For example, I have code that generates distributions that expect a mersenne twister (the shared, underlying rng) to be passed in as a constructor argument.
numpy.random shares a single rng amongst it's own distributions, but I don't see any way to share with others.
Are you talking about C or Python?
In Python, just instantiate numpy.random.RandomState() and pass it around. All of the functions in numpy.random are just aliases to the methods on a global RandomState() instance.
C is a problem because the module is implemented in Pyrex, and RandomState is an extension type. I've tried working on exposing the C API as a PyCObject like numpy does, but it is incredibly tedious and, furthermore, is unlikely to capture the higher-level methods like multivariate_normal(). I believe that Cython has a way to automatically expose the C API of a Pyrex/Cython module, but I haven't had the time to investigate it.

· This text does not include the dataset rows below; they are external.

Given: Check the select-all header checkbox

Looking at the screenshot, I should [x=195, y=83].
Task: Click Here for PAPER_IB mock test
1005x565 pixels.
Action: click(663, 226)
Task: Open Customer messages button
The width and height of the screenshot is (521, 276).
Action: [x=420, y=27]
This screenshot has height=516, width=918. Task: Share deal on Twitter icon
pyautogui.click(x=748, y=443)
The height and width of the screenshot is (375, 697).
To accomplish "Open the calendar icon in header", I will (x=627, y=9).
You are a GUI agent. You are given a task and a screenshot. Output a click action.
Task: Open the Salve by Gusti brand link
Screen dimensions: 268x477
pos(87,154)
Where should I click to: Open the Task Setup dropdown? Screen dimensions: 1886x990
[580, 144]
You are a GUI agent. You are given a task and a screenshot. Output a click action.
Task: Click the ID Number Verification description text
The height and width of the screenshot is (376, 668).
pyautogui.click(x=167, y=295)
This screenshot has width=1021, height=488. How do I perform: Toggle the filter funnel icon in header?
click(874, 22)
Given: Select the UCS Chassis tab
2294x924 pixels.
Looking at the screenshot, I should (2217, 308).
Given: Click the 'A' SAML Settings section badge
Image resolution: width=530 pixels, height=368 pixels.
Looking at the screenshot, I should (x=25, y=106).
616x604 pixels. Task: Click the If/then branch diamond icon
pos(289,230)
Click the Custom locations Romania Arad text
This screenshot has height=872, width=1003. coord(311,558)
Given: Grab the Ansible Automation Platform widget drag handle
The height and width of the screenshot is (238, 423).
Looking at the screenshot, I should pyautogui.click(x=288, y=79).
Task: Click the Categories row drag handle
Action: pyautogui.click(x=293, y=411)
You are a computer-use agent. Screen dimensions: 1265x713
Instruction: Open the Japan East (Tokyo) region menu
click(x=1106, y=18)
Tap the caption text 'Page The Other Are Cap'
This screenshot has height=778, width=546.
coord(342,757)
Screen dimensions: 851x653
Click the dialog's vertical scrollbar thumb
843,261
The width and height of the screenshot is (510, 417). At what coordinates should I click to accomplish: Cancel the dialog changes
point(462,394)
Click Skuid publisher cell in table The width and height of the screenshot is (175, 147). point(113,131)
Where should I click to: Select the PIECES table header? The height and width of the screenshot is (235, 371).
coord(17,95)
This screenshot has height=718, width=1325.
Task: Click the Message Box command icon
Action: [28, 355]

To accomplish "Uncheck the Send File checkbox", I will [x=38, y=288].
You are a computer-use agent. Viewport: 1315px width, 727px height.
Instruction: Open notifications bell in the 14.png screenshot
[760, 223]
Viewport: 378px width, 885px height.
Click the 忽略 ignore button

For everything but the higher level methods like multivariate_normal(), we might be able to expose the pointer to the rk_state struct on the RandomState object as a PyCObject and punt on exposing the API. The C user can copy the randomkit.[ch] and distributions.[ch] files into their own code and operate on the rk_state pointer with those functions. We may be thwarted by symbol conflicts on some platforms, but I'm not sure.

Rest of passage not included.